Vor zwei Jahren ist es passiert. Das Nova Festival wurde überfallen. Von Hamas-Terroristen. Über 1.200 Menschen wurden ermordet, viele verschleppt. Zwei Jahre später stehe ich da und verstehe immer noch nicht, wieso nicht ganz Berlin komplett durchdrehte, als ein Techno Festival massakriert wurde. Sie schwiegen, im Gegensatz zur Ukraine. Zumindest für zwei Wochen. (9/11 blieb länger unbefleckt.)
Ab Mitte Oktober wurde lieber über „Genozid“, „Kolonialismus“, „Apartheid“ und „Polizeistaat“ gesprochen aber nicht über die getöteten Festivalbesucher, nicht über die vergewaltigten Frauen, nicht über den antisemitischen Hass, der aus diesem Terror sprach.
Stattdessen wurde sich in Teilen der Szene öffentlich selbst diskreditiert.
Lustigerweise schaffen es zwei Jahre später einige Protagonisten immer noch, zu Events wie dem „Tag der Clubkultur“ eingeladen zu werden oder sogar Preise abzuräumen, ausgerechnet für „gesellschaftlichen Zusammenhalt“. Kein Wunder, wenn in der Jury Leute wie Wanda Gaimes sitzen, deren Haltung im Artikel „FCK Zionist – Wie der Hass in die Berliner Clubs kam“ ausführlich erläutert wurde?
Das Klima ist mittlerweile komplett durchgedreht.
Es wird ernsthaft kritisiert, dass man bei Gesprächen über den Nahostkonflikt den Hamas-Angriff überhaupt erwähnt. Das sei „whataboutism“. Aha. Lassen wir dann auch den Angriff auf Polen 1939 einfach unter den Tisch fallen, wenn wir über den Zweiten Weltkrieg sprechen?
Man wird ja so ungern an Fakten erinnert oder an Tatsachen, die offenbar die eigene moralische Pose stören.
Dabei ist der Mechanismus altbekannt.
Die Strategie, sich in Wut und Verschwörung zu verlieren, erinnert auffällig an das Verhalten der Querdenker während Corona oder an die Propaganda der AfD. Auch da: maximale Empörung, null Fakten, dafür maximale Selbstgerechtigkeit. Die Haltung: Wenn Realität und Moral in Konflikt stehen ist die Realität nun mal das echte Problem.

### Arbeitsauftrag
Schreiben Sie aus dem Textauszug über das Nova Festival wortgetreu den Abschnitt ab, der mit den Worten „Stattdessen wurde sich“ einsetzt und mit „mittlerweile komplett durchgedreht.“ schließt. Die Einträge stehen in keinem Zusammenhang mit dem Textauszug.

### Gespeicherte Einträge
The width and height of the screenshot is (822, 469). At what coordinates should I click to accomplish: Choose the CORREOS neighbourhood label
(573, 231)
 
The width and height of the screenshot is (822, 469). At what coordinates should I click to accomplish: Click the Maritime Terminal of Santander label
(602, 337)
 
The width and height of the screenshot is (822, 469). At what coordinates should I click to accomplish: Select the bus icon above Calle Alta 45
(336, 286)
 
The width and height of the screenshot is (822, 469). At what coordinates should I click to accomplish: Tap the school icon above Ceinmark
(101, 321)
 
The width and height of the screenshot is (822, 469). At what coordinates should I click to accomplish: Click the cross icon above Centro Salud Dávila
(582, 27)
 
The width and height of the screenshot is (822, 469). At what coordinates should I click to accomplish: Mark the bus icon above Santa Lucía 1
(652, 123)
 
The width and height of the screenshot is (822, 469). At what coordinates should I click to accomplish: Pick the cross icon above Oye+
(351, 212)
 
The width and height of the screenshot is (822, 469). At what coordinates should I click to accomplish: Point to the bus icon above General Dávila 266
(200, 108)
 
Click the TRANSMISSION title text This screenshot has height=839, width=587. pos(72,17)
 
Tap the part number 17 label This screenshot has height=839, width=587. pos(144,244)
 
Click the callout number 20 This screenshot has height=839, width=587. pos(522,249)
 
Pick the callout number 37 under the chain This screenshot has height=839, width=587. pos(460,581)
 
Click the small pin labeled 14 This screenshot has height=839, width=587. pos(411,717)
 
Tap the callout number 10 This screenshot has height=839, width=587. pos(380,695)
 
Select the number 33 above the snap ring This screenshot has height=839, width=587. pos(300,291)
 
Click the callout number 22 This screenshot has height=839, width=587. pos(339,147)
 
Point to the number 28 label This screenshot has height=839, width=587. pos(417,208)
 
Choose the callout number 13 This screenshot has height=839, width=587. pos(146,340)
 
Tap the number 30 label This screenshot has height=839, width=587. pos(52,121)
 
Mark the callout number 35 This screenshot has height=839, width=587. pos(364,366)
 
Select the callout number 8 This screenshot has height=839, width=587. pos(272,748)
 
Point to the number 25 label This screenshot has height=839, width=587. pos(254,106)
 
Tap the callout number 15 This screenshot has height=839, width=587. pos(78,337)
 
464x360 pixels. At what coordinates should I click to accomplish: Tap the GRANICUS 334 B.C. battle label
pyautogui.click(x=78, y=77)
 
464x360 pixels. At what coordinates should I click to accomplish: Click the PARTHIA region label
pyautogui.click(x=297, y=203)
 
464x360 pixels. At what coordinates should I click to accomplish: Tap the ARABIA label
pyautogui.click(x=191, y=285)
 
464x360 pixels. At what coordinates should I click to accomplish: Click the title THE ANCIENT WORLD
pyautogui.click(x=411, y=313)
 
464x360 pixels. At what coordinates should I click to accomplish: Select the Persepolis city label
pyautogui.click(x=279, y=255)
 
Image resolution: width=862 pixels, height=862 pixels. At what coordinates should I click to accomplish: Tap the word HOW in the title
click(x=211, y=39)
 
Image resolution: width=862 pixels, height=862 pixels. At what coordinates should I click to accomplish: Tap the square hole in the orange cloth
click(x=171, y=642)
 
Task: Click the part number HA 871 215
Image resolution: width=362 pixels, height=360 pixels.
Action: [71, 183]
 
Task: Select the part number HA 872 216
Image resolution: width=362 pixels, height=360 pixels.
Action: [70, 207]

### Lösung
Stattdessen wurde sich in Teilen der Szene öffentlich selbst diskreditiert.
Lustigerweise schaffen es zwei Jahre später einige Protagonisten immer noch, zu Events wie dem „Tag der Clubkultur“ eingeladen zu werden oder sogar Preise abzuräumen, ausgerechnet für „gesellschaftlichen Zusammenhalt“. Kein Wunder, wenn in der Jury Leute wie Wanda Gaimes sitzen, deren Haltung im Artikel „FCK Zionist – Wie der Hass in die Berliner Clubs kam“ ausführlich erläutert wurde?
Das Klima ist mittlerweile komplett durchgedreht.